Cooking Up Feel-Good TV
Features, Food and Drink

Cooking Up Feel-Good TV

by Emily Rothhaler–“On your marks.” “Get set!” “BAAAAKE!” These are the three commands that Noel Fielding and Matt Lucas exclaim at the start of each challenge in the Great British Baking Show. The competitors waste no time pulling out their recipes, aware that they only have limited time to complete their ambitious baking projects. As the challenges progress, viewers can watch the bakers run back and forth between their workstations and fridges while others stir their batter at a speed that is telling of the stress they are under. In the heat of the moment, one baker forgets to preheat their oven while another burns their caramel in a moment of inattentiveness.

In short, besides baking talent, the competition features stress, chaos, and quite often also disaster. Ironically, what sounds like a very stressful show to watch, has become a form of entertainment known for its calm, uplifting effects.

This feel-good content is available in bulk. Streaming-service subscribers can select from at least a dozen different baking shows from different countries that all feature different skill levels as well as baking and entertainment purposes.

Is it Cake? features skilled cake artists deceiving and astonishing the judges and viewers by replicating objects as extremely realistic-looking cakes.

On the other side of the spectrum, Nailed It! delivers hilarious baking comedy in five different countries.

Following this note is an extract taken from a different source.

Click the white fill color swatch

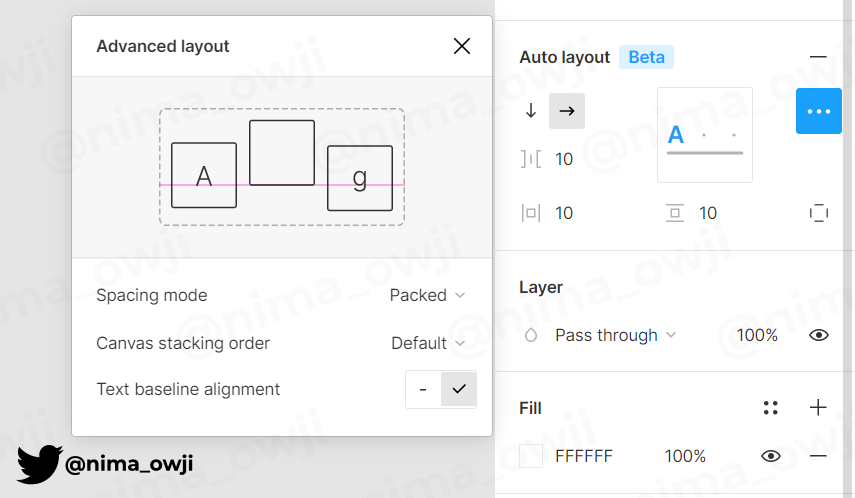click(531, 456)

The idea of the show is to let completely unskilled but certainly confident amateur bakers with a terrible baking track record fail at recipes that require professional skills.

And somewhere in between, The Great British Baking Show is a light-hearted competition of highly skilled amateur bakers who get to prove their skills in a variety of baking disciplines.

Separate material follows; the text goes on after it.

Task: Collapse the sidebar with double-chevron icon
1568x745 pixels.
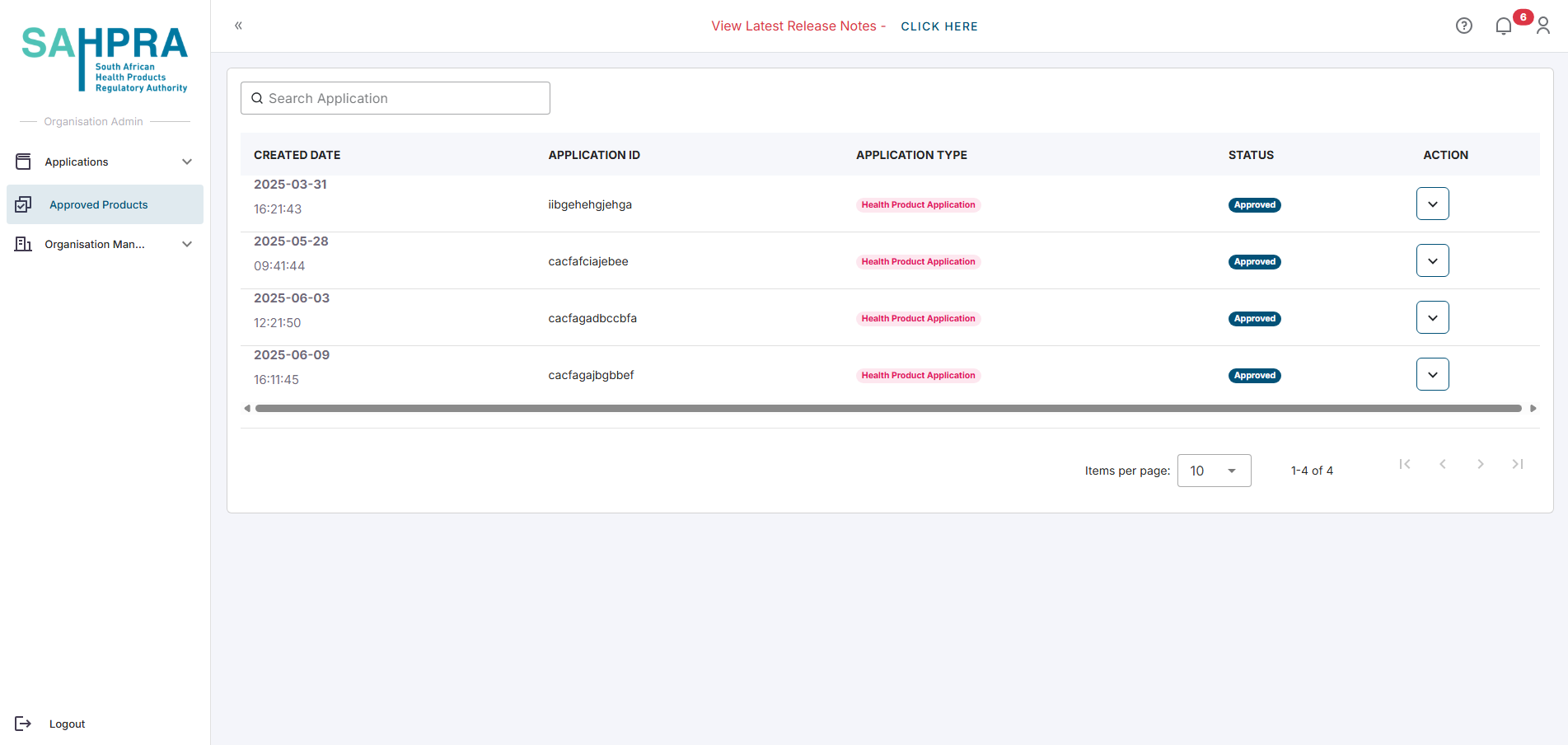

According to Rachel Johnson from MovieWeb, many viewers turn on episodes of baking shows to escape stress in real life. But what exactly is it that makes viewers think of these shows as calming?

Johnson said, “Watching exceptional bakers motivate and encourage one another without the negativity of drama is a refreshing feat to witness, which makes the uplifting British baking competition The Great British Bake Off one of the most wholesome and enjoyable programs available today.”

What is wholesome about baking shows is their lack of hostility and abundance of encouragement between contestants. Across the different shows, competitors often help each other and celebrate everybody’s successes as if they were their own. The judges are typically renowned baking professionals in their respective countries yet are down to earth and always up for cracking a joke with the competitors and hosts.

The shows also live up to their name and status as reality TV shows by featuring ordinary people as well as genuine dialogues and interactions. In many shows, the audience gets to find out about the competitors’ backgrounds and aspirations which adds a level of relatability.

Former Morningside student Parker Stoffle prefers to watch the category of calm and light-hearted baking shows because they depict how the bakers deal with difficult situations. “It shows how even someone with a lot of talent in their own field can struggle or forget common things under a time constraint,” he said.

An added benefit of watching baking shows is the amount of knowledge viewers can learn for their own baking endeavors.

Junior Jil Hellerforth likes to watch American wedding cake shows and the German version of the Great British Baking Show – Das Grosse Backen/The Great Bake – for that reason. She said, “I like learning how to make all these foods. It’s crazy how a cake comes together and how much work is behind it but how at the same time it’s simple steps.”

She added that it is nice that the candidates bring their own recipes with them that they have developed and worked on for a long time.

Baking shows are particularly popular during the holidays. Some of them are innately created with a holiday theme in mind while the most successful non-holiday shows are replicated into festive spin-offs.

Freshman Moriah Dixson said she watches baking shows randomly but tunes in more often during the Christmas season. She particularly enjoys the competitive aspect of the baking shows and has watched a variety of different shows – from Cupcake Wars and Nailed It! all the way to the Holiday Baking Championship, Halloween Wars, and the Great British Baking Show.

Stoffle also particularly watches baking shows during holiday seasons when the competitors are asked to create desserts with a festive theme. Among his favorites are Cupcake Wars and the Great British Baking Show.

And Hellerforth said she generally watches the shows on a weekly basis when she needs a break from studying but also watches them more often during the cold months when she spends more time inside.

The success of baking shows really took off in the US during the COVID-19 pandemic when people in lockdown were taking up baking as an activity to keep their minds busy. With their newfound interest in baking, they also turned to the shows as a way to further enjoy their new hobby.

In October 2020, the Great British Baking Show was among the top 10 streaming list of Nielsen. Since then, the success has not lessened and has even spilled over into the sale of cookbooks. The book of Great British Baking Show judge Paul Hollywood and former host Mary Berry was among the three bestselling baking cookbooks in November 2021.

Whether it is a fresh batch of bakers looking to dive deeper into their newfound hobbies or people realizing their calming potential, the demand for baking shows on streaming platforms is big. So is the variety of shows available. While not all shows may be able to get renewed for several seasons, they all add their part to the variety of light-hearted, stress-relieving content that people seek.